● Task requirements
Retype the lines of the listing below, from the line with "You are a computer-use agent. Image" to the line with "pos(301,1352)", keeping both of those lines.

● Record extracts
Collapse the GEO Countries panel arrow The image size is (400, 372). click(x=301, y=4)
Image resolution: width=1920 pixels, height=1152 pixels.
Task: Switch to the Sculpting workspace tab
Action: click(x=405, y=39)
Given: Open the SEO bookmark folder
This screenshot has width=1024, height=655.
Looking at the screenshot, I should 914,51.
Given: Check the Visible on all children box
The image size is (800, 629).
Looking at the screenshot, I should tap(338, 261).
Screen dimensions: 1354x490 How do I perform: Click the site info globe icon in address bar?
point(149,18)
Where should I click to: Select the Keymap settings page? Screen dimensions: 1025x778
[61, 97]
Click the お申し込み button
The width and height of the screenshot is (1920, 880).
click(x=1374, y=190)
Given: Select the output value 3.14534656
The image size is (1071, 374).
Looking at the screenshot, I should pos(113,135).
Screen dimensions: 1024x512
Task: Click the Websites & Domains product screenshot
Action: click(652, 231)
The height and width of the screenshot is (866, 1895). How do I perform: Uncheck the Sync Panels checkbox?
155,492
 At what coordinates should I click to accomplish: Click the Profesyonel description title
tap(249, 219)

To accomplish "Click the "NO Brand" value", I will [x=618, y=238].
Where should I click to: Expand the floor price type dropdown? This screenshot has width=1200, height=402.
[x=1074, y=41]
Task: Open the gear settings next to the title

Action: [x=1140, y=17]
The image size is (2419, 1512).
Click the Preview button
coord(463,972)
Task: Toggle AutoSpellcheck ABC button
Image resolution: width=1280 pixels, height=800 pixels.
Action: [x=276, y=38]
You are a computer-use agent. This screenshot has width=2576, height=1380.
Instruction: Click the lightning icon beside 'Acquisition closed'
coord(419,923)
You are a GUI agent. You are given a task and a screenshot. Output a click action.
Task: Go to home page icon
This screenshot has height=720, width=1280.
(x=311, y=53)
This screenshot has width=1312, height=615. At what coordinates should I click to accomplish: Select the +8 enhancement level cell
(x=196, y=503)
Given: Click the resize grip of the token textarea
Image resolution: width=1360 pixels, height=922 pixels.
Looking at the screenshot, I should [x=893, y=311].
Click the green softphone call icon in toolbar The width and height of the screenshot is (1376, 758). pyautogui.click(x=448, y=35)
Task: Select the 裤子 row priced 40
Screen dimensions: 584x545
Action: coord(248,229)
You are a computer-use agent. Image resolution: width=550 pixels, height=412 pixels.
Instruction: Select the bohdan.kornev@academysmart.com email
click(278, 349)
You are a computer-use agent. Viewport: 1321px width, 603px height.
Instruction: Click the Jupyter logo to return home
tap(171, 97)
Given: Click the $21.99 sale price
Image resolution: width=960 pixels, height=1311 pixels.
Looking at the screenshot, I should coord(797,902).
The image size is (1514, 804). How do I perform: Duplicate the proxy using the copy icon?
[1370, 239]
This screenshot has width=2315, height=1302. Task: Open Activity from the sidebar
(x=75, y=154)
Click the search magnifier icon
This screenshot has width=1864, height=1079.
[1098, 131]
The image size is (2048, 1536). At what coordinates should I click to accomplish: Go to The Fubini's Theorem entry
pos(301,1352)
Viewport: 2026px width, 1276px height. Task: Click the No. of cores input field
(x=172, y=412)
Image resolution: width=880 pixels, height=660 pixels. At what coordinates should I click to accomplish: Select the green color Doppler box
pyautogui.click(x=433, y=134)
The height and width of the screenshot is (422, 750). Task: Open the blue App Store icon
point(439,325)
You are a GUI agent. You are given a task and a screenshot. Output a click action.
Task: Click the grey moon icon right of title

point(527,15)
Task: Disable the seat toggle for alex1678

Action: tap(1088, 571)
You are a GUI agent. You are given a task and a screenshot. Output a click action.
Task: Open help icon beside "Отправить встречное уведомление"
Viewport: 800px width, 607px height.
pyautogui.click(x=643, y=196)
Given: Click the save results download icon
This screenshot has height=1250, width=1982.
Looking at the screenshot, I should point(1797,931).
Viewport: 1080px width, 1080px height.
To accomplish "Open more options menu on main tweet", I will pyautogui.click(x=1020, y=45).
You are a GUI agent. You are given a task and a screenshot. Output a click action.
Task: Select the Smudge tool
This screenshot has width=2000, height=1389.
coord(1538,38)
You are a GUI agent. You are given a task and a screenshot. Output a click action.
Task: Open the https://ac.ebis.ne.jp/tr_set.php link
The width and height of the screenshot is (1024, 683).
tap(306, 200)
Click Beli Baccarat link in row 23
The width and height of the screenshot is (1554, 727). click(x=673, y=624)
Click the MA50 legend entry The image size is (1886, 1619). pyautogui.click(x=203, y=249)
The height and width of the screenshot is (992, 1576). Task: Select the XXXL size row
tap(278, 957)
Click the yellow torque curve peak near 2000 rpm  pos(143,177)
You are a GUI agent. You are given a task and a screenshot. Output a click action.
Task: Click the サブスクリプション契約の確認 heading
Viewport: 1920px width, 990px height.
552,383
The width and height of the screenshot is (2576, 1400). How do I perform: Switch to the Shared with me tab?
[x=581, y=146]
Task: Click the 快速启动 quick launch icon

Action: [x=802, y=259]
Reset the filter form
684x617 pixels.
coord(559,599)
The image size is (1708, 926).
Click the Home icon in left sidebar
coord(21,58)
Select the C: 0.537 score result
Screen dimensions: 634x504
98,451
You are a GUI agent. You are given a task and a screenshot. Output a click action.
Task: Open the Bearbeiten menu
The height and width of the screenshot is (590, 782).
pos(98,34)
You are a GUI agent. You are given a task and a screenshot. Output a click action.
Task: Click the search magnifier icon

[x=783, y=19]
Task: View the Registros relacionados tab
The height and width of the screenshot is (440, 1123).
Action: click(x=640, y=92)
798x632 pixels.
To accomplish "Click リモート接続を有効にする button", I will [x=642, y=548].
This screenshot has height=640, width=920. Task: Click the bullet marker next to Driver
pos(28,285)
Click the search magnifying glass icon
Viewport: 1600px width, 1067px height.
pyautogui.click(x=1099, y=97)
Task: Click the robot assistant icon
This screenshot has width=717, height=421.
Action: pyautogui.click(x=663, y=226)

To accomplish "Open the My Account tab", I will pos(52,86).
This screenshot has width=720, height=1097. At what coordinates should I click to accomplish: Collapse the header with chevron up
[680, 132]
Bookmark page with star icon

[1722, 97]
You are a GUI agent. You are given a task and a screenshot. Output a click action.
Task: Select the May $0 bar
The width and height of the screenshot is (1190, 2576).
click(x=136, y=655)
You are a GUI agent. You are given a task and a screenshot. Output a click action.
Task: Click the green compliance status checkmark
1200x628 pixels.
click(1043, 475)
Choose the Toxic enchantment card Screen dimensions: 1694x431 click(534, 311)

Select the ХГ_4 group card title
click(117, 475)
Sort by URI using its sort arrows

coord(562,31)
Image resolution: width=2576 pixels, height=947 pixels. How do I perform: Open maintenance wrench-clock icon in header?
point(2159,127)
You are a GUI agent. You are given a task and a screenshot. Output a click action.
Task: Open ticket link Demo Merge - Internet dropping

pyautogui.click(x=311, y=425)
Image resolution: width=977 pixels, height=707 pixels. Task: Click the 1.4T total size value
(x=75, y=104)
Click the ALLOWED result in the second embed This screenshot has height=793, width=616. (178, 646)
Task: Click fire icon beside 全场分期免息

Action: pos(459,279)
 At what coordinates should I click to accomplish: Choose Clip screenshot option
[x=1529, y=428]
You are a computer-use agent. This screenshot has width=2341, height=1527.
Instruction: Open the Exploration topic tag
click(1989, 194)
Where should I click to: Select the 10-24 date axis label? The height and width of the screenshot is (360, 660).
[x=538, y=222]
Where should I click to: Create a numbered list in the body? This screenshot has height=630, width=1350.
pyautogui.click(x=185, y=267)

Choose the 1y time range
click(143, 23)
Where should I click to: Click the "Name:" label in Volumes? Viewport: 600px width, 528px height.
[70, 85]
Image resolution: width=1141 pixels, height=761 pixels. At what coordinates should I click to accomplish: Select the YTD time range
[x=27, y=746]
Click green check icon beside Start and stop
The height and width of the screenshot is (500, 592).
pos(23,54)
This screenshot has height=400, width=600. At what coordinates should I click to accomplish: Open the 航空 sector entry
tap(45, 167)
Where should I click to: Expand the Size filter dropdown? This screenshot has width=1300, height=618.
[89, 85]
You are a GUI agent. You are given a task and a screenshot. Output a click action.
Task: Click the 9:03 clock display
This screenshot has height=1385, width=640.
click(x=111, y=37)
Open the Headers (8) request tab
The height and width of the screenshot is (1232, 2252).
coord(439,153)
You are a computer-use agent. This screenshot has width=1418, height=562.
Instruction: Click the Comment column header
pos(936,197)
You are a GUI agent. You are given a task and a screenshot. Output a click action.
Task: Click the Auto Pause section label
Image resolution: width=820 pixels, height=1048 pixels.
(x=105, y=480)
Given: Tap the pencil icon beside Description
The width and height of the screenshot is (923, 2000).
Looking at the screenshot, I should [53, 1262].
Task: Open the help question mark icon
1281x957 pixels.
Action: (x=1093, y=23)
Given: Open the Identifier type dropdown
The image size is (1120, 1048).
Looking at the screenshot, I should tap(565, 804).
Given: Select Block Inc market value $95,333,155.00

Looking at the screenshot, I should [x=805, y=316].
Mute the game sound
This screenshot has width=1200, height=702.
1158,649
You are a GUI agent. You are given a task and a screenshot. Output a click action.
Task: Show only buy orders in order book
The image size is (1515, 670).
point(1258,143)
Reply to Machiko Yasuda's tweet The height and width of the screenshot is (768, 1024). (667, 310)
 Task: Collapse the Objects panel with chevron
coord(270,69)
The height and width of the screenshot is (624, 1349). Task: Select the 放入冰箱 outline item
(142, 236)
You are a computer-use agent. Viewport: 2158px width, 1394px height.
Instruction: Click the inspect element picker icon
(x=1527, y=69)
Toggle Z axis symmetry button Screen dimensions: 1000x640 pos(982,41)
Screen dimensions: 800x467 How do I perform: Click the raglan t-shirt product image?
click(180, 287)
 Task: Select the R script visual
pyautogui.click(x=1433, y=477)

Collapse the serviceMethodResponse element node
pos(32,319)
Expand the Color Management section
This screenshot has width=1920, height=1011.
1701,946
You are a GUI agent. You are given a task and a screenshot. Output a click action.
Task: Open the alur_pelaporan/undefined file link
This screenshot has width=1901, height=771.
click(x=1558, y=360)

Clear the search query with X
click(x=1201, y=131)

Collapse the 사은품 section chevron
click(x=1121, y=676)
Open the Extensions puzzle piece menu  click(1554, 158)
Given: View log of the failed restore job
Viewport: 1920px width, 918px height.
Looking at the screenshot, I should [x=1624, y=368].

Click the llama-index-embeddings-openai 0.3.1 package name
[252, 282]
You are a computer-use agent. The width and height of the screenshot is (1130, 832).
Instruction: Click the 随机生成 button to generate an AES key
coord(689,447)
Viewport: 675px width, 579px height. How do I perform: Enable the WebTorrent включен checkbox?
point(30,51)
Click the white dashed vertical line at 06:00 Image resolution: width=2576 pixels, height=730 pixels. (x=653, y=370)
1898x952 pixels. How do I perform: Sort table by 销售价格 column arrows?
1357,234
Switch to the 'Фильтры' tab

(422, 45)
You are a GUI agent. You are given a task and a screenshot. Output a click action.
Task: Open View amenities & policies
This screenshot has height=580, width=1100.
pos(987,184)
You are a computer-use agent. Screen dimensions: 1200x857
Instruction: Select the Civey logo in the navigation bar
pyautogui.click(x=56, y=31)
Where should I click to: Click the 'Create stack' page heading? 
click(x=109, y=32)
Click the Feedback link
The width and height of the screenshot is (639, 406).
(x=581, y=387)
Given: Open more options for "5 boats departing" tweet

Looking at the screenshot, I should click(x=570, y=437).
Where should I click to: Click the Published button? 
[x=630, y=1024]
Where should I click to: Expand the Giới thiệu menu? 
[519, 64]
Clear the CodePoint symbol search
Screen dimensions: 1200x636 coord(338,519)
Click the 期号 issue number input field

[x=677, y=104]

● Written answer
You are a computer-use agent. Image resolution: width=550 pixels, height=412 pixels.
Instruction: Select the bohdan.kornev@academysmart.com email
click(278, 349)
You are a computer-use agent. Viewport: 1321px width, 603px height.
Instruction: Click the Jupyter logo to return home
tap(171, 97)
Given: Click the $21.99 sale price
Image resolution: width=960 pixels, height=1311 pixels.
Looking at the screenshot, I should coord(797,902).
The image size is (1514, 804). How do I perform: Duplicate the proxy using the copy icon?
[1370, 239]
This screenshot has width=2315, height=1302. Task: Open Activity from the sidebar
(x=75, y=154)
Click the search magnifier icon
This screenshot has width=1864, height=1079.
[1098, 131]
The image size is (2048, 1536). At what coordinates should I click to accomplish: Go to The Fubini's Theorem entry
pos(301,1352)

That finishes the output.